=== Section Start ===
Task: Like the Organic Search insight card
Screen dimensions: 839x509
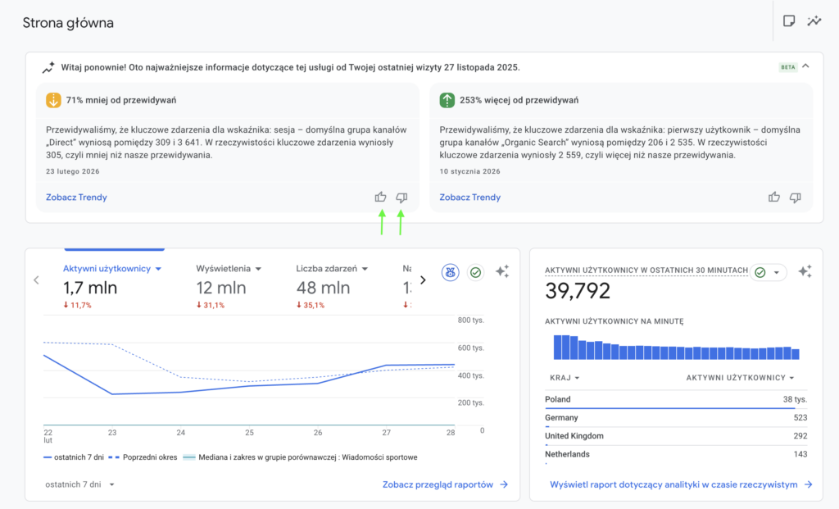Action: [x=774, y=197]

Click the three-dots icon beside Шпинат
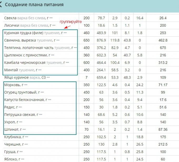(x=24, y=130)

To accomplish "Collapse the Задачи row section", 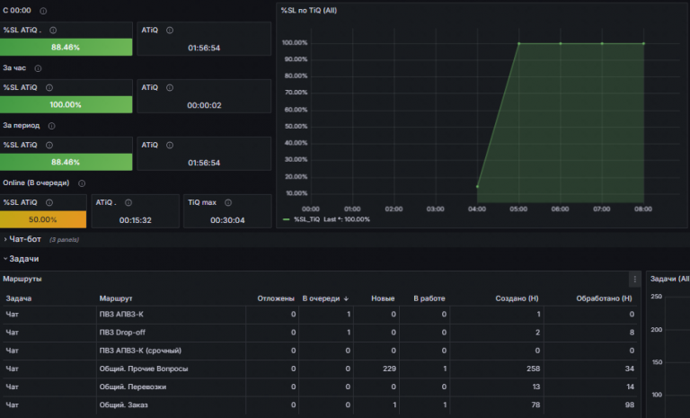I will tap(22, 259).
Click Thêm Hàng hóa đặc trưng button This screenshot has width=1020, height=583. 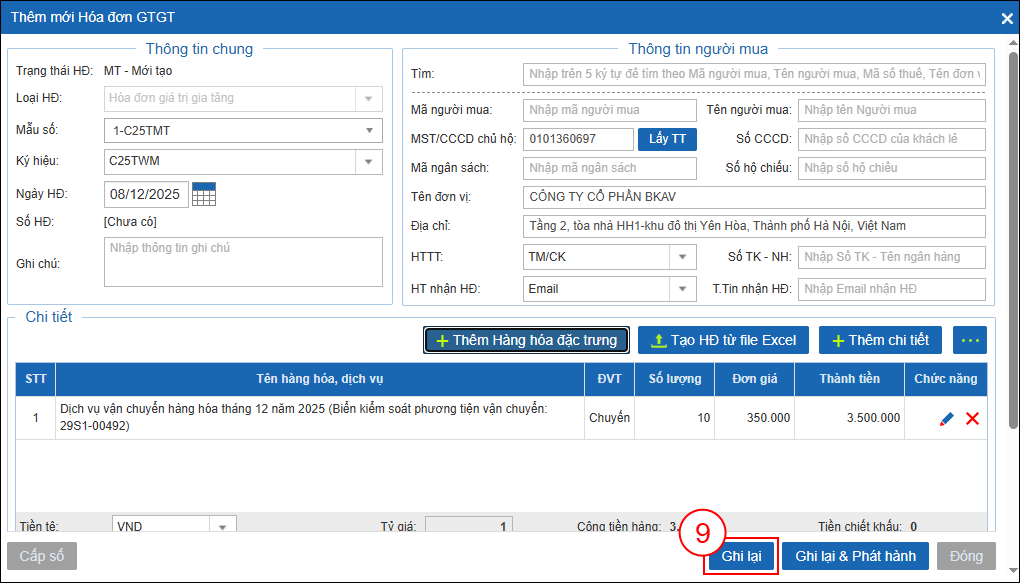click(x=526, y=340)
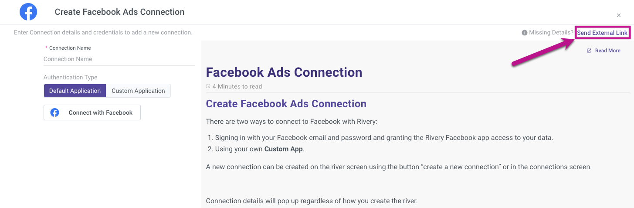Click the Authentication Type label

pos(71,77)
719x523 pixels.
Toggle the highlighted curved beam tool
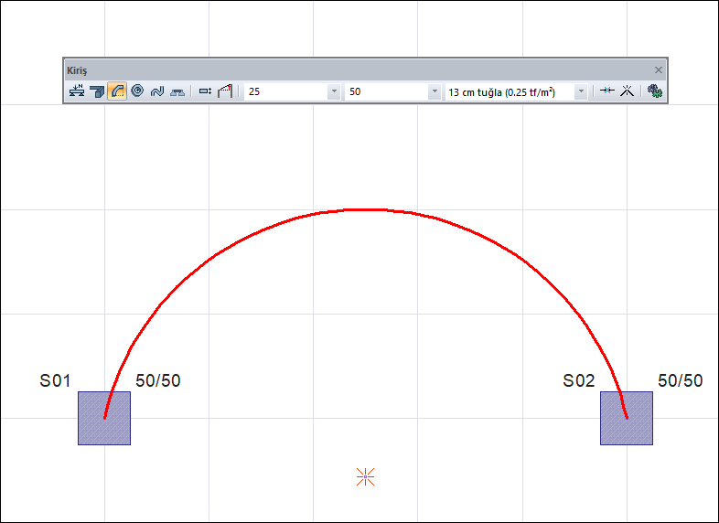click(x=117, y=91)
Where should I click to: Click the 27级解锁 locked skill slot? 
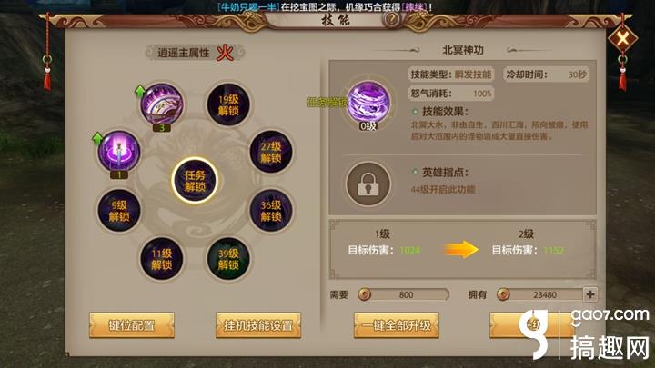pyautogui.click(x=271, y=152)
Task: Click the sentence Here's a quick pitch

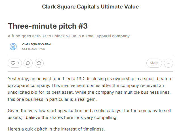Action: click(x=56, y=129)
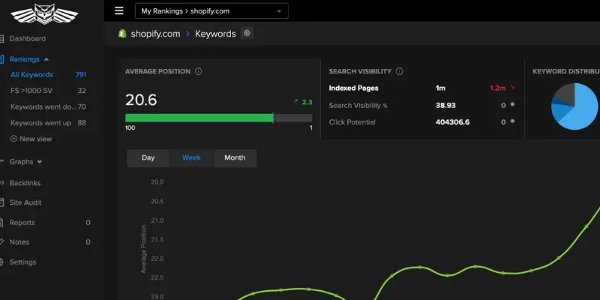Open the hamburger menu icon
Image resolution: width=600 pixels, height=300 pixels.
click(x=119, y=11)
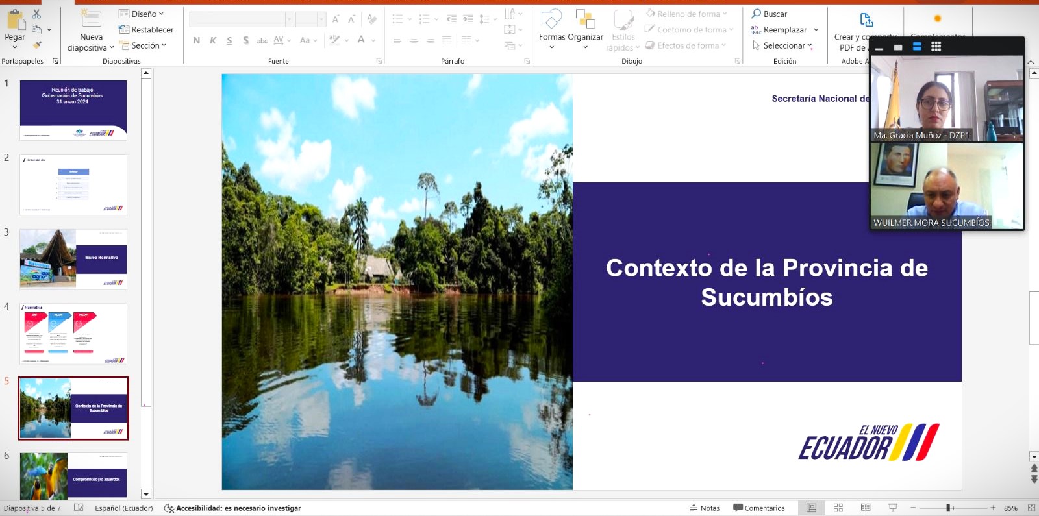Click the Buscar search tool
Viewport: 1039px width, 516px height.
770,14
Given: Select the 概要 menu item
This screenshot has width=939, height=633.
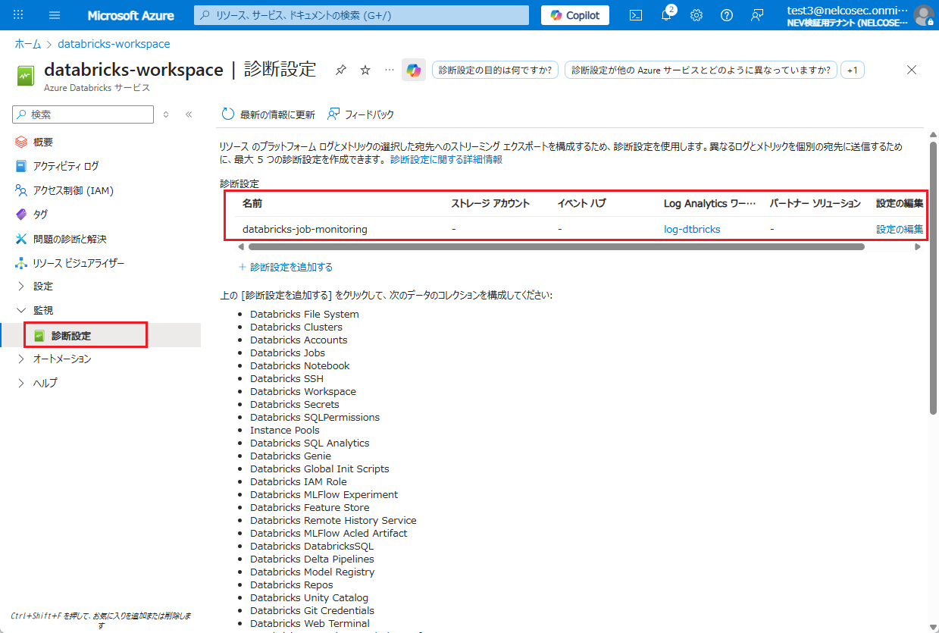Looking at the screenshot, I should (43, 142).
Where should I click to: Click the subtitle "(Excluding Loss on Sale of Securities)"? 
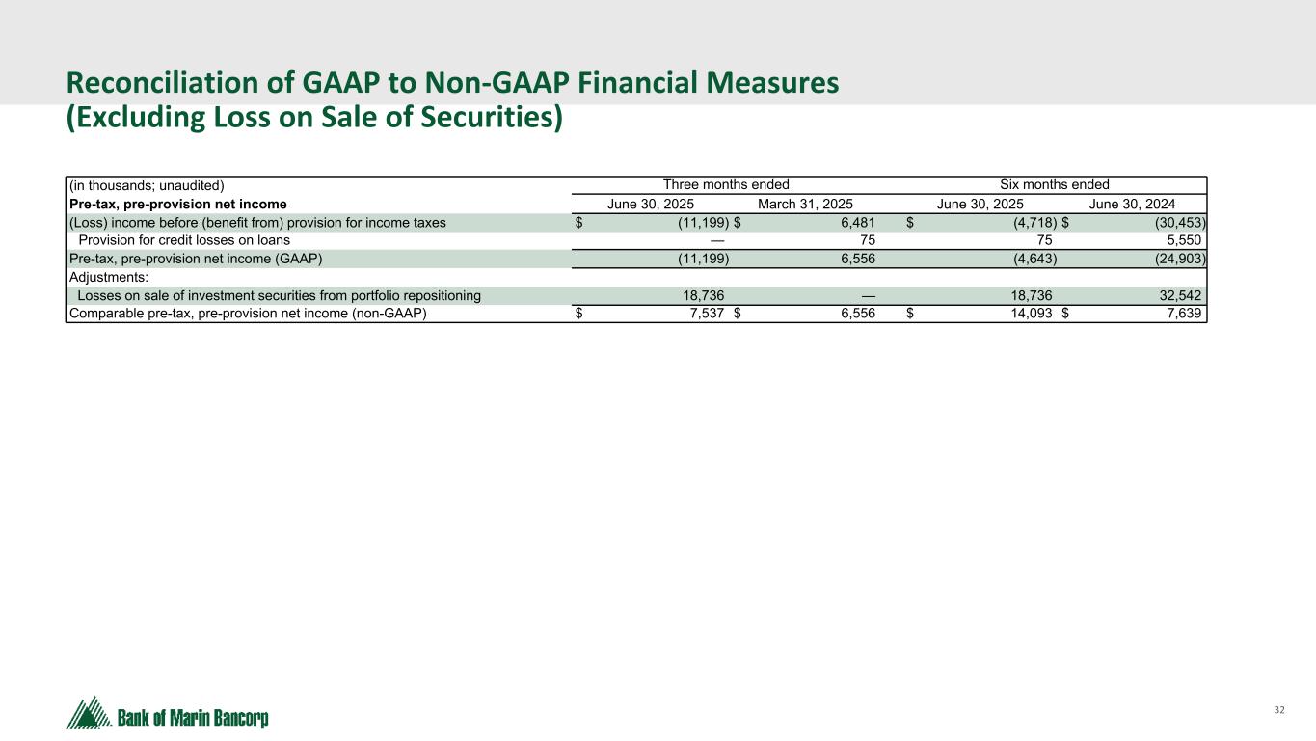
=== Section End ===
» **Task statement**:
An exact copy of the lines from the one with "Where should I click to: Click the 27级解锁" through the end of the records: produce that and nothing more, leaving out the pictures.

» **Your response**:
Where should I click to: Click the 27级解锁 locked skill slot? 
pyautogui.click(x=271, y=152)
Task: Click the sentence Here's a quick pitch

Action: click(x=56, y=129)
Open the hamburger menu icon
Image resolution: width=600 pixels, height=300 pixels.
click(x=119, y=11)
Click the Buscar search tool
Viewport: 1039px width, 516px height.
770,14
Given: Select the 概要 menu item
This screenshot has width=939, height=633.
Looking at the screenshot, I should (43, 142).
Where should I click to: Click the subtitle "(Excluding Loss on Sale of Securities)"? 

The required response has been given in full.